Tuesday, February 13, 2007
Here we go again!
I am starting my second cycle of Clomid today. I took it this morning and my breasts are already tender. When my cycle started last Friday I nearly lost it. I do not understand why it is so difficult for me to concieve. I've already had one child, I thought that was supposed to make it easier - WRONG! I am so nervous. I've got this cycle and next month and then it's on to more testing and IUI. I really don't want it to come to that. I can't even look at my daughter's baby book without crying. Last month this medicine made me nuts. My face broke out, I was outta control, I had headaches and was very achy. My cycle was shortened though. It was 40 days before and while on Clomid it went down to 29. My cycle has been pretty uneventful too. It's already almost over and I have barely had any cramping.
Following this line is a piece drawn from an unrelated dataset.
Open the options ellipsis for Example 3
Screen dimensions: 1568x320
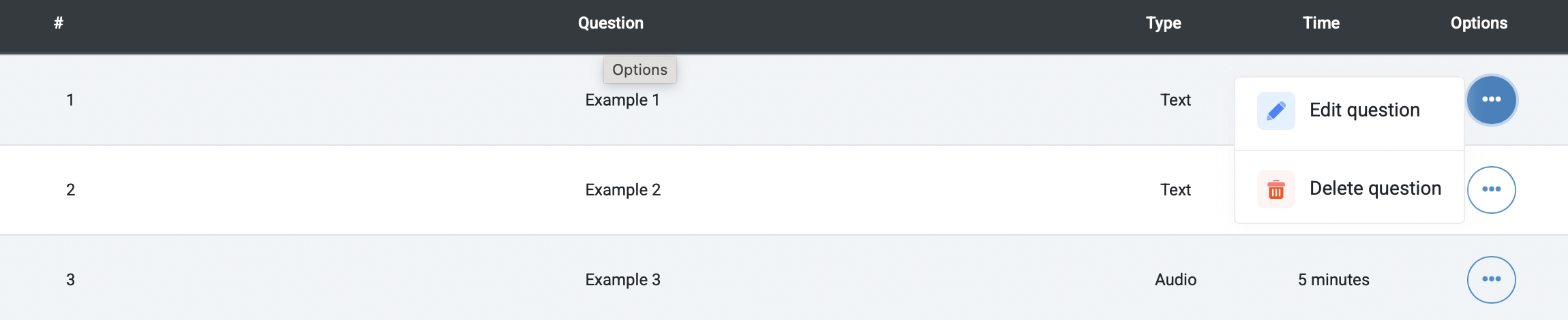[x=1492, y=279]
That is highly unusual, I usually have an awful time. I am obsessed with baby names, right now I really like Annaleigh, Neela, and Romilly for a girl and Grant, Gage, and Kingston for a boy. My husband only likes Annaleigh and Grant. I'm sure by the time I get pregnant and the baby gets here we'll have something completely different. I decided not to do the opk's this cycle. It just made me crazy last cycle and I ended up taking them too early in the day so it was a waste of money anyways. We discussed this last night and agreed that we will just have sex more than last month. Probably from cd10-20 or until my temp goes up for a few days. I guess that's it for today.